3. Powers of Each Chamber
The two chambers pass laws — legislative initiative belongs to each chamber and to the Executive (Article 111). The Prime Minister must win a confidence vote on the general policy statement by an absolute majority of both chambers (Articles 137 and 158). Every member of Parliament has the right to interpellate a member of the government (Article 129-2); if an interpellation becomes a censure vote against the government's program, the Prime Minister must resign (Articles 129-3 and 129-4). When the two chambers meet together they form the National Assembly (Article 98), which receives the president's oath, approves international treaties, declares war, and takes part in amending the Constitution (Article 98-3, Articles 282-284). The Chamber of Deputies can indict the president, Prime Minister, or judges by a 2/3 majority (Article 186), and the Senate constitutes itself as the High Court of Justice to try them (Article 185).
4. Parliament Today
No elected parliament has sat since January 2020: the terms of all deputies and two-thirds of the senators expired on January 13, 2020 because the October 2019 elections were never held, and the last 10 senators' terms ended in January 2023. Since then the country has had no elected legislative power. Legislative elections are scheduled together with the presidential election for August 30, 2026 (first round) and December 6, 2026 (runoff).

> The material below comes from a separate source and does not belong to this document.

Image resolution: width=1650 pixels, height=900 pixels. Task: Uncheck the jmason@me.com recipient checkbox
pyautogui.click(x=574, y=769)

5. The Last Elected Legislature (50th, 2016-2020)
The 2015-2016 elections produced the 50th legislature. Here is the party composition of the Chamber of Deputies (119 seats) and the Senate (20 of 30 seats filled after the elections):
| Party (Chamber of Deputies) | Seats |
|---|---|
| PHTK (Pati Ayisyen Tèt Kale) | 31 |
| Vérité | 17-18 |
| KID | 10 |
| OPL | 9 |
| Fanmi Lavalas | 7 |
| Réseau National Bouclier | 7 |
| AAA (Ayiti an Aksyon) | 5 |
| Inite Patriyotik | 5 |
| Fusion | 4 |
| LAPEH | 4 |
| Renmen Ayiti | 3 |
| Platfòm Pitit Desalin | 2 |
| Other small parties (11 parties, 1-2 seats each) | 14-15 |
| TOTAL | 119 |
| Party (Senate) | Seats |
|---|---|
| PHTK | 5 |
| Vérité | 3 |
| KID | 3 |
| Other parties (OPL, Fanmi Lavalas, Bouclier, Pitit Desalin, AAA, Ligue Dessalinienne, Pont, Inite, CNPPH — 1 each) | 9 |
| TOTAL FILLED | 20 / 30 |
Data note: these figures come from the official 2015-2016 election results as reported by two independent sources; sources vary slightly on Vérité (17 or 18 seats). We do not publish a complete roster of every deputy and senator because we could not find a complete list confirmed by at least 2 independent sources — we prefer to say that honestly rather than invent data.